** begin Selection **

In
the summer of 2011, the Arcola Branch Library, 49th in the network of
49 neighborhood libraries, opened on the site of an abandoned drive-in
movie theater. Forty years of blight was finally replaced with county
government's $4.525 million investment in the future of Liberty City.
The
story below was one of the repercussions of $7.4 million drained from
the library system 's 2009-10 budget the year before. The library's
money was granted to a list of organizations that provide high end art
exhibits and concert series.Taxpayers had no say in the decision that
library hours and library programs such as free tutoring were being cut. The 250 library staff affected went quietly. The public, for the
most part, only thought that the library system had hours reduced.
Here's how it felt for one of the survivors as he prepares to be a victim of the next tidal wave of 169 layoffs.
He will be one of our finest who will be told to leave for good. This is his story:
A pat on the back and a kick in the teeth seldom come on the same day.
Although the library staff knew they’d be coming close together. We were waiting for them both.
But not on the same day.
It was supposed to be our day of triumph.
We were opening the new library for Arcola Lakes.
We had given one of the poorest neighborhoods a state of the art library that would be envy of the richest.
They loved it.
The
people swarmed this palace of self-improvement filled with brand new
books, brand new computers, brand new furniture, brand new everything.
In one month we had gone from bare walls and bare floors to this.
Soon,
we were helping everyone, from hard-working immigrants trying to keep
up with USCIS paperwork to young mothers needing advice on helping their
child stop struggling with reading.
And today was the grand opening.
There
was the mayor, the county commissioner, our library director and half
dozen other VIPS. Several classes of children from Arcola Lake
Elementary came with their teachers. Even my old high school teacher,
now a school librarian herself, was there to see it.
The speeches were said. The applause, but not the glow from the achievement, faded away.
The mayor shook my hand. He shook all of our hands.

** end Selection **
** begin Listed entries **

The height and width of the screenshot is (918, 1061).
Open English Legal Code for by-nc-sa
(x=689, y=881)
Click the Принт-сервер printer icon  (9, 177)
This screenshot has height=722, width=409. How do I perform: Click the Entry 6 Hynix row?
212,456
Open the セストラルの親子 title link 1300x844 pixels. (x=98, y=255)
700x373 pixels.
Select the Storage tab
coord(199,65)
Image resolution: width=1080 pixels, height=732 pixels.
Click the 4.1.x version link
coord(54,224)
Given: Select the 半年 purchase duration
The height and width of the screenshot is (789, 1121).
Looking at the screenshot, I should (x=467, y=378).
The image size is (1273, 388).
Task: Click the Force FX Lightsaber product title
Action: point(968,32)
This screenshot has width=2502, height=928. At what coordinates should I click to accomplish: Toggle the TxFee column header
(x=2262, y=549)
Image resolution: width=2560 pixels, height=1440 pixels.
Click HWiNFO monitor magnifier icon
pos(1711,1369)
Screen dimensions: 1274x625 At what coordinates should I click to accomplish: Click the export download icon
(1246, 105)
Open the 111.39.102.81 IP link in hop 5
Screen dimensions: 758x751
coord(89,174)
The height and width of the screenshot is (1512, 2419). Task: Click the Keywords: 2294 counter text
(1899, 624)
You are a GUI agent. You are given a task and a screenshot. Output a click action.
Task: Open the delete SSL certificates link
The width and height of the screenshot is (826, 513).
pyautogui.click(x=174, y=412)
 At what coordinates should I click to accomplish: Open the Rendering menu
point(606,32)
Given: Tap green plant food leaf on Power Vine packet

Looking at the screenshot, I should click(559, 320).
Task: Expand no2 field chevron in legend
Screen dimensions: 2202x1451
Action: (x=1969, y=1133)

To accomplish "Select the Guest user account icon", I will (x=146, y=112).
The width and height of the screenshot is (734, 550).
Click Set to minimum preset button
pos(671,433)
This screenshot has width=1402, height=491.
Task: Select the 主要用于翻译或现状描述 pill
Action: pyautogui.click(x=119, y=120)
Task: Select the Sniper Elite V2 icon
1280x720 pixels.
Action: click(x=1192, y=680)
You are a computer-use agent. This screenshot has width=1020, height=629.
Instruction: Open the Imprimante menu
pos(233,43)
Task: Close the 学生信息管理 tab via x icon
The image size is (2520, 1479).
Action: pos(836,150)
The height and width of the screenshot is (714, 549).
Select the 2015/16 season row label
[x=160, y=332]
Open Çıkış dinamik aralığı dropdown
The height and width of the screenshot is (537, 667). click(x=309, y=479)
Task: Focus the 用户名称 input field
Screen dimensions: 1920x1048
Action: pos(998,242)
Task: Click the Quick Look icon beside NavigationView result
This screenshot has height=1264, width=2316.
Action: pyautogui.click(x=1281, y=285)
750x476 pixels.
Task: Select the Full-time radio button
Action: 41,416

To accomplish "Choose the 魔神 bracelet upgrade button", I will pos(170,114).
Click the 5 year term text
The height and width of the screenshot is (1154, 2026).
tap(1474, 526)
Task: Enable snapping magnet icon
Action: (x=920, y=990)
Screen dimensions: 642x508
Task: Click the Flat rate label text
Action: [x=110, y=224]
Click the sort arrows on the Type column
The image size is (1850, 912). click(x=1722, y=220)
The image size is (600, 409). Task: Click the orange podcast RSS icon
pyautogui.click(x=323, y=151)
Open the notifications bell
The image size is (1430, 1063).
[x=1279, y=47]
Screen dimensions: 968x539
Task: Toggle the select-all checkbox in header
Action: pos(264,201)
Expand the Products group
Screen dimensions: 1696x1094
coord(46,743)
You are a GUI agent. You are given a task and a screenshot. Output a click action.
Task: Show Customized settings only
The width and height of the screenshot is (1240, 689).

** end Listed entries **

Tasks to perform:
[A] Answer these questions about the passage on the Arcola Branch Library:
(i) What stood on the site before the library opened?
(ii) How much money was drained from the library system's 2009-10 budget?
(iii) Who came from Arcola Lake Elementary to the grand opening?
[B] Edit the stretch of records from the line containing "Click the sort arrows on the Type column" through the line containing "pyautogui.click(x=323, y=151)", replacing "sort arrows" with "sorting arrows" and changing nothing else.

Outputs by task:
[A]
(i) An abandoned drive-in movie theater.
(ii) $7.4 million.
(iii) Several classes of children, with their teachers.

[B]
Click the sorting arrows on the Type column
The image size is (1850, 912). click(x=1722, y=220)
The image size is (600, 409). Task: Click the orange podcast RSS icon
pyautogui.click(x=323, y=151)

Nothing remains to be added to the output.